In the borderlands of the US and Mexico, agriculture, pastoralism, urbanization, industrialization, and other growing anthropogenic disturbances are interacting with long-term climate change and interannual climate variability to accelerate desertification. Recent studies have shown that desertification has no one cause; initiation and propagation of desertification is a consequence of a number of natural and human variables. Both traditional and novel field and remote sensing techniques are vital for understanding the processes involved in desertification, but they are inadequate for regional-scale desertification studies when used alone. This is especially true for studies aimed at forecasting desertification.

Remote sensing of arid regions is difficult and necessitates innovative techniques. Desert plants typically manifest long periods of dormancy interspersed with brief "greenings" associated with storms or seasonal rainfall. During these relatively short productive periods, the characteristic spectral features of desert plants change, as does total vegetation cover. Current long repeat times of Landsat and other present satellite sensors provide insufficient temporal resolution to reliably capture the short, but critical, greening.

Further, arid region vegetation is intrinsically difficult to study remotely because: (1) vegetative cover usually is sparse compared to soil background, (2) soil and plant spectral signatures tend to mix non-linearly, and (3) arid plants tend to lack the strong red edge found in plants of humid regions due to ecological adaptations to harsh desert environment. A very important result of these studies is that conventional vegetative red indices can be unreliable measures of arid region plant cover with potential for over- or underestimation of the actual vegetative cover. Despite these challenges, we believe that there is the potential now and in the EOS-era to measure secular changes in vegetation and eventually to remotely monitor several desertification processes.

Desertification is a compound phenomenon in that there are many small- and large-scale phenomena which contribute to overall landscape degradation. No single research program can treat all desertification phenomena. Therefore, we have chosen to concentrate on several key phenomena which have interpretable remote sensing signatures. In particular, three desertification phenomena have been isolated for study: sand blow-outs and dune formation, grazing gradients, and increases in shrub- over grass-cover.

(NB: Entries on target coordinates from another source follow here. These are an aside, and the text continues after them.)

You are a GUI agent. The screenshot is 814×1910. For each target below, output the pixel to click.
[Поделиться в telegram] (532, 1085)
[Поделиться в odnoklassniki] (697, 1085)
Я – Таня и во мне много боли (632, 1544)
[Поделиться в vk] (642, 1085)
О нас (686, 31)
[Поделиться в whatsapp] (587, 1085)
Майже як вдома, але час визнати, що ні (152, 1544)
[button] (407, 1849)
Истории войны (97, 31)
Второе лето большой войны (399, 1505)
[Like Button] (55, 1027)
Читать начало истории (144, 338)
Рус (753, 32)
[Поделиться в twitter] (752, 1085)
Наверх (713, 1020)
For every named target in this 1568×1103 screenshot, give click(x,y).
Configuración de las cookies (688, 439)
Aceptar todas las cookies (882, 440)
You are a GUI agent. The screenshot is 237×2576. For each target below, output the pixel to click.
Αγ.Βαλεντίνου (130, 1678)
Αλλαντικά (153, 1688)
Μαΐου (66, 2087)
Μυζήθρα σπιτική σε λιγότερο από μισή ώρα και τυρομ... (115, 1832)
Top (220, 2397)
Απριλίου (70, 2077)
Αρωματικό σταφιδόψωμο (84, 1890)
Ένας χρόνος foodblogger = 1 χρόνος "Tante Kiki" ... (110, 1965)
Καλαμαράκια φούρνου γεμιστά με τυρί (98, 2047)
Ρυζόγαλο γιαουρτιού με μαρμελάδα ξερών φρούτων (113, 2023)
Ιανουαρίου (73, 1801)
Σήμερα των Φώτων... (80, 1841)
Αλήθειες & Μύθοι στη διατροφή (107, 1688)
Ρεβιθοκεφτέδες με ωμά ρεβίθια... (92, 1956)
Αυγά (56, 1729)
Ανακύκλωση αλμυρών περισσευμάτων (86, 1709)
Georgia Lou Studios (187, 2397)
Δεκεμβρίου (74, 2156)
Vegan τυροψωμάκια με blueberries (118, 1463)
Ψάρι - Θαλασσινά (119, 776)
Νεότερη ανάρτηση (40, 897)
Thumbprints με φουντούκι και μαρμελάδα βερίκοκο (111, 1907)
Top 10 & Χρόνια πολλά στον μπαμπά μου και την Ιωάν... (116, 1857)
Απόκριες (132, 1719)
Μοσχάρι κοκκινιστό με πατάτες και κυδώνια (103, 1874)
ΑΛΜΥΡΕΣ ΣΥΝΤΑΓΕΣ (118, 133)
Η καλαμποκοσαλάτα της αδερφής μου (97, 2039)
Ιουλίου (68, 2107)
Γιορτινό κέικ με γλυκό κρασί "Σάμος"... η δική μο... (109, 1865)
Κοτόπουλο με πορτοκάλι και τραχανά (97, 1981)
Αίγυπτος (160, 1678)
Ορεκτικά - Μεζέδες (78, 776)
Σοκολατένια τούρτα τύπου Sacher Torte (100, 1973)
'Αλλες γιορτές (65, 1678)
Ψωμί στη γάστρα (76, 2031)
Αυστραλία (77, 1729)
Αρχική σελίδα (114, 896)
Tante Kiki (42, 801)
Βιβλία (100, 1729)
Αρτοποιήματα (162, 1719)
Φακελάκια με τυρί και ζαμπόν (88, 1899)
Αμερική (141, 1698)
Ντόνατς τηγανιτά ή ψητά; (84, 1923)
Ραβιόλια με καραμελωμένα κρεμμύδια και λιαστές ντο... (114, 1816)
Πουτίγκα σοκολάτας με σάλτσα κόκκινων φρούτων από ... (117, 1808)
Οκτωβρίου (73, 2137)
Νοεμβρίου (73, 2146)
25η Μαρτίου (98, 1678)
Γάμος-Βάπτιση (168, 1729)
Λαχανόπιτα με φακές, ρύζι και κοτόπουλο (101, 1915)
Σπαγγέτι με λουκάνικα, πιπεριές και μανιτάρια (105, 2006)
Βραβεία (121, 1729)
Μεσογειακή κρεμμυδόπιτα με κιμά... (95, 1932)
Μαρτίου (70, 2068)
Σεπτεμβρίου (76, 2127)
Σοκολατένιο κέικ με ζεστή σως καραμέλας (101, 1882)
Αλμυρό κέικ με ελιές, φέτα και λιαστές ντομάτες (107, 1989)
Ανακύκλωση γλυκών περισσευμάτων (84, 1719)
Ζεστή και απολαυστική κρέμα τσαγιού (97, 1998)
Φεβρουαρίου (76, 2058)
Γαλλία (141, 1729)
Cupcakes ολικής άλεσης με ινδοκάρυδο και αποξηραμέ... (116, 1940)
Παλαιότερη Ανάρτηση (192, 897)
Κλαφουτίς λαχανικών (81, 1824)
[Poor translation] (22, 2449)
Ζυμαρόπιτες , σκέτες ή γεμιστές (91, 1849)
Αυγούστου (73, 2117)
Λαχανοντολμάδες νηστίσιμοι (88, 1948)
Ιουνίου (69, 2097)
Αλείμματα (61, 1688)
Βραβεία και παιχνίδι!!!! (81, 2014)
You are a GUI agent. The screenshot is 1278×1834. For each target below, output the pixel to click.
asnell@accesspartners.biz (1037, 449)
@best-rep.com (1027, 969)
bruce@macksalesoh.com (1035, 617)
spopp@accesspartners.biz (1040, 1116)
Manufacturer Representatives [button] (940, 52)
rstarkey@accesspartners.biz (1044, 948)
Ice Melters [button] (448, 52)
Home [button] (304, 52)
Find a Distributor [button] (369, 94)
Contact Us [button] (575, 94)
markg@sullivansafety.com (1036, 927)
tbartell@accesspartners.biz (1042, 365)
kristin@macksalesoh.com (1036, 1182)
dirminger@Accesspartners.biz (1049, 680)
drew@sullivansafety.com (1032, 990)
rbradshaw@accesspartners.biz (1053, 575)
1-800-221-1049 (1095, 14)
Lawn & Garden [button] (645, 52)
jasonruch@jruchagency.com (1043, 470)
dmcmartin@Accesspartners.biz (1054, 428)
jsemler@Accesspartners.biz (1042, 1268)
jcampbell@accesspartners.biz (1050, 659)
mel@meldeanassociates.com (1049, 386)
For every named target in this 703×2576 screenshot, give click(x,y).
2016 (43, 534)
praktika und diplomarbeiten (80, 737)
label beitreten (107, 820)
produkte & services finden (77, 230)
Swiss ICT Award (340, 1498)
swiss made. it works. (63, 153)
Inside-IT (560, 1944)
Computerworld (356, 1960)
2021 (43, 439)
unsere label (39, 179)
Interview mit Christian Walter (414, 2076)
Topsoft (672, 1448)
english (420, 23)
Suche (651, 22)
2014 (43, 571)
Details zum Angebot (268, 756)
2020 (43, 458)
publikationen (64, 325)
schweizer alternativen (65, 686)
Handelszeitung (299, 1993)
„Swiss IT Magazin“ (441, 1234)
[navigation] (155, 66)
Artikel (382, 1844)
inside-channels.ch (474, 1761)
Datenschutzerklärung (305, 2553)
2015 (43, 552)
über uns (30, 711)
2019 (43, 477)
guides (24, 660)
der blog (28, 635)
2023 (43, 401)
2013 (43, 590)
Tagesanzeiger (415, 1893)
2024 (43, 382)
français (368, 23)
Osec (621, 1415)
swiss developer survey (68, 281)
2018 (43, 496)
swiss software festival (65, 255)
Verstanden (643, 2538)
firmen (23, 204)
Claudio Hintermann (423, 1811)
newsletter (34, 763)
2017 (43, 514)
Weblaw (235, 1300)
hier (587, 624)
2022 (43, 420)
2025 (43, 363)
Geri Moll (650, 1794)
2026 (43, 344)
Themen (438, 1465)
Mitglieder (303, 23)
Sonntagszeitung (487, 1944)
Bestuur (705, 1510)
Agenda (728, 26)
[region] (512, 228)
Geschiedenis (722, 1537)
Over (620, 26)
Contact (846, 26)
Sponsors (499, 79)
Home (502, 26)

Sand blow-outs appear in remote sensing images as bright "smudges" in the direction of the prevailing winds, due to the brightness of blown sand in all MSS and TM bands. We believe that this is the result of the concentration at the surface of sand-sized grains in areas of blown sand. These smaller grains, in turn, are thought to be more reflective in the infrared than larger grains of similar mineralogy. This explanation has been invoked elsewhere as a means of discriminating active from inactive sand dunes, even in areas of partial vegetation.

Grazing gradients in ecological or physical parameters occur due to the preferential grazing of livestock in some areas over others. Since grazing livestock concentrate around point sources of water in arid regions, grazing gradients often develop in heavily grazed areas adjacent to water sources. Biomass around point sources of water, therefore, will be reduced by the presence of livestock. This, in itself, does not signal desertification. However, if grazed areas do not recover throughout a normal growing season, some landscape damage may be inferred. Furthermore, the degree to which a grazing gradient is erased throughout a growing season is inversely proportional to the degree of desertification. In remote sensing images, grazing gradients appear as sub-circular areas of anomalous reflectance around water sources relative to surrounding areas.

Increases in shrubs in areas undergoing desertification is widespread in the Southwest US, and may be the result of anthropogenic, climate, or some combined disturbance signal. It is visible in remote sensing images by the replacement of grass-dominated reflectance in a pixel by shrub-dominated reflectance. The appearance of a particular pixel, however, can be expected to vary throughout the year as shrubs green and become dormant, and grasses green, senesce, and die. Linear unmixing of spectra from the AVIRIS instrument using well-calibrated field spectra of pixel constituents may provide an effective tool in the monitoring of the grassland to shrubland conversion which accompanies.

Finally, in an attempt to make greater use of both current and future satellite sensors, we are initiating a program of neural net classification of air- and spaceborne remote sensing using high-performance computing. Although this approach will begin with imaging spectrometer data, we will produce reliable classifiers which can use a wide array of current and future remote sensing data. We also hope to create "smart" classifiers which use field spectra of ground constituents to create increasingly more useful classification schemes.

Since many desertification processes occur as "runaway" phenomena for which there are no known remediation techniques, predicting desertification is vital for the sustainability of human activities in arid regions. A prototype conceptual framework is presented which, upon optimization, will aid in the prediction, and therefore hindrance of runaway desertification processes and will contribute to sustainable land management of arid regions.

We plan to develop Leading Desertification Indicators (LDIs) analogous to the widely-used Leading Economic Indicators (LEIs). Like the LEIs, our LDIs will be comprised of an eclectic group of factors each of which is given a weighting factor adjusted to optimize the predicting power of an LDI. Factors included in the LDIs will involve remote sensing, climate, ecological, and socioeconomic data which, whenever possible, must be easily available and routinely collected.